Though singer-guitarist Lori S. started the stoner rock/doom metal band Acid King after moving from the Chicago suburbs to the Bay Area, her days in the Windy City’s 'burbs inspired the band’s 1999 album Busse Woods
. She took the title from a park where she and her friends used to hang out and blast heavy metal tunes.
Think Heavy Metal Parking Lot
meets Dazed and Confused
“We were bored teenagers who didn’t have anything to do,” says Lori S. via phone. The band brings its tour celebrating the album’s 20th anniversary to the Grog Shop
at 9 p.m. on Friday, Sept. 27. “We hung out at different forest preserves. Back in those days, [the park] was one of the most notorious places. It’s supposed to be for families to picnic. It was full of people selling drugs — not heroin. It was Black Beauties and dimebags and nickelbags and speed. The whole parking lot was filled with people had their trunks open cranking Black Sabbath. It was a flea market of drugs. We hung out with this one guy who sold drugs, and we’d get stoned and play Frisbee. That’s what Busse Woods was about. I’m sure every kid had their version of that.”
Songs such as the sludge-y, Sabbath-derived "Electric Machine" and the desert rock anthem "Drive Fast Take Changes" certainly hearken back to that era. Lori S. says that as she began to assemble the songs for the album, she didn’t have “any big thing” in mind.
“It’s like whatever riffs are coming out of my head,” she says. “I usually don’t have anything specific in mind, even though on the last record, I wanted it to be more atmospheric. I wrote them organically as they came out. There wasn’t any theme or preconceived idea of what it should be.”
Revisiting the songs, Lori S. says she’s surprised they hold up as well as they do given they were recorded two decades ago.
Since the band is playing the album in its entirety, and it didn't play every song live when the disc came out, the tour will feature the live debut of “Carve the 5,” the one track on the album that the band has never played live.
“There are some songs I’ve written that I will never play again, but I was really happy with how the record came out,” says Lori S. “We’ve never played 'Carve the 5' before because it has this delay on there, and since I sing and play, I wasn’t confident in my ability to have that timing and singing. I just felt like I couldn’t pull it off live. I’m doing it now. I know how to do it now. I guess I could’ve done it then, but I’m very simplistic. I want a Marshall amp that has treble, bass, mid- and pre-. I don’t want 20 pedals with 10 pedal boards. I get overwhelmed with too much stuff when I play live. I don’t want things to go wrong.”
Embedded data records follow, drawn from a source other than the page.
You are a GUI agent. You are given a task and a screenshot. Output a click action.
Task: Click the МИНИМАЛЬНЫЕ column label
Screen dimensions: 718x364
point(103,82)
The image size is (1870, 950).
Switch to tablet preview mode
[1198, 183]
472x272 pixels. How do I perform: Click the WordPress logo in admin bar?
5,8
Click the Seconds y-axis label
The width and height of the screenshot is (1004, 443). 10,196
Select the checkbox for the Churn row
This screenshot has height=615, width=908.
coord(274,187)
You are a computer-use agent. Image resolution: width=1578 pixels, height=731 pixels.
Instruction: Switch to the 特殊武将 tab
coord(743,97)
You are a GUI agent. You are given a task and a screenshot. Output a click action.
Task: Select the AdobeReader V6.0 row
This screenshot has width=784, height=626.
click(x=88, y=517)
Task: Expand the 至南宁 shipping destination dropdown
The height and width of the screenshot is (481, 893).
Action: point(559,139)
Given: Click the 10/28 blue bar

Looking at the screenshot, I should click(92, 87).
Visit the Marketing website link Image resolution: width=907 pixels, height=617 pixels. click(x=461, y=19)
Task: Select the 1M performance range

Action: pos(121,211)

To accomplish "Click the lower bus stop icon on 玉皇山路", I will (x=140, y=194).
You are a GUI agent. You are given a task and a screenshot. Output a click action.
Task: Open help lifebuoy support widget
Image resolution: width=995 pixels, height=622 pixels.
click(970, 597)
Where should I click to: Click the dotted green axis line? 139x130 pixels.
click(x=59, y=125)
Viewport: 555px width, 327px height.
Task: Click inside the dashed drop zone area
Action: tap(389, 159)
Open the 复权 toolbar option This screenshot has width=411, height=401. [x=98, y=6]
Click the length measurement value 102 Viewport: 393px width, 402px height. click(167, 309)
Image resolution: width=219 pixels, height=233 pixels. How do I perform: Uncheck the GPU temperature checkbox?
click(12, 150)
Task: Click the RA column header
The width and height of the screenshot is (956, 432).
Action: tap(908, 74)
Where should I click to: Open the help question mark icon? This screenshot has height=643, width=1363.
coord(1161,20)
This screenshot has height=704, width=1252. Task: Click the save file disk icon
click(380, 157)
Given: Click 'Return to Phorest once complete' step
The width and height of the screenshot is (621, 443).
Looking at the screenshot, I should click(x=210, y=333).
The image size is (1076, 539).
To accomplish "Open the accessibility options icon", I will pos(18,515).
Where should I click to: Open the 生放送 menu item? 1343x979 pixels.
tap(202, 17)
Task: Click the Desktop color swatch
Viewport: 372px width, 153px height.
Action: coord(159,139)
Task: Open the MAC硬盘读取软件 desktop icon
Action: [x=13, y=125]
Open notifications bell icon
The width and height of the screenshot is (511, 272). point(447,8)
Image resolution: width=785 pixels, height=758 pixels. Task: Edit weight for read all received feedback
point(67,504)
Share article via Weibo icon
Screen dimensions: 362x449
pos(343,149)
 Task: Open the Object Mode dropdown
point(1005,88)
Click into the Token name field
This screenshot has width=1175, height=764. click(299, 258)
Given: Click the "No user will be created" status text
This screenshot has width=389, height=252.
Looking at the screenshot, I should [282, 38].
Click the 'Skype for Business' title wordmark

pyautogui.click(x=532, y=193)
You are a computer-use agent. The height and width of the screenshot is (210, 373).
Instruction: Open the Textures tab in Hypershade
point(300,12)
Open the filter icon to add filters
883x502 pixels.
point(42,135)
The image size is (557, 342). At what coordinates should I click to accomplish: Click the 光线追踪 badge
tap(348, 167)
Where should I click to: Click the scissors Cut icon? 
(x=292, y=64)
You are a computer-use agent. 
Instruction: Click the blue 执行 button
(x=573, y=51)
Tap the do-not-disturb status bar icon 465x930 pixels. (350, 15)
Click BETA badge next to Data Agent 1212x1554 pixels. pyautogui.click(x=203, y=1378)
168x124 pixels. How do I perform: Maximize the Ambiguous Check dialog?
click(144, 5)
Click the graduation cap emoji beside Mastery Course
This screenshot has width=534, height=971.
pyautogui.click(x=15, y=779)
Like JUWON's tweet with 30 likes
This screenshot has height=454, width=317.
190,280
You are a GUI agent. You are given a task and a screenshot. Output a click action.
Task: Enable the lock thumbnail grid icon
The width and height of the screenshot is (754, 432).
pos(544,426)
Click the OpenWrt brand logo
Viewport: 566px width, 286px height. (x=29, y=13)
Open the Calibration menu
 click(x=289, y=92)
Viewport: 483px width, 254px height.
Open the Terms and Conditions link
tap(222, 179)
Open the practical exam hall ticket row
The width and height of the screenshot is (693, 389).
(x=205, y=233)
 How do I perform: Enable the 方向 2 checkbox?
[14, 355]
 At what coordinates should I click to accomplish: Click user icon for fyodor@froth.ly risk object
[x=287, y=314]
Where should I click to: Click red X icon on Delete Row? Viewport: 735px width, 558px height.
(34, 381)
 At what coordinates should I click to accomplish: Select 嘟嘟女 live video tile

Lori S. says there’s event a “whole visual show” that goes with the concert she’s bringing to town.
“We’ll play the album, and we have another 20- to 30- minute set we’ll play if the audience wants more,” she says. “It depends on the temperature of the room.”
The temperature in the room should be high simply because of the band’s legacy. Not many acts ever pass the 20-year mark, and Acid King, which formed in 1993, just passed the 25-year mark.
The significance isn’t lost on Lori S., who admits the band has had a good amount of turnover during that time period.
“I’m the one who formed the band,” she says. “It’s my vision. It’s always been my project, and I still have riffs and songs to play. My well isn’t completely tapped out. I don’t write a lot of records because that’s not what I do. My motivation is that it’s nice to see this crowd has grown, and so many people are into this music now. It’s a fun time. Sleep is headlining 3,000-set venues, and Electric Wizard is popular too. It’s weird. We all used to play at the same place in front of 50 people. I’m not motivated by crowds, but it is fun to play to a whole group of people who never saw you before. Of course, I love to go to Europe and Australia. I’m very lucky, and people don’t get these opportunities in life. I’m cashing in on my rock ’n’ roll opportunities.”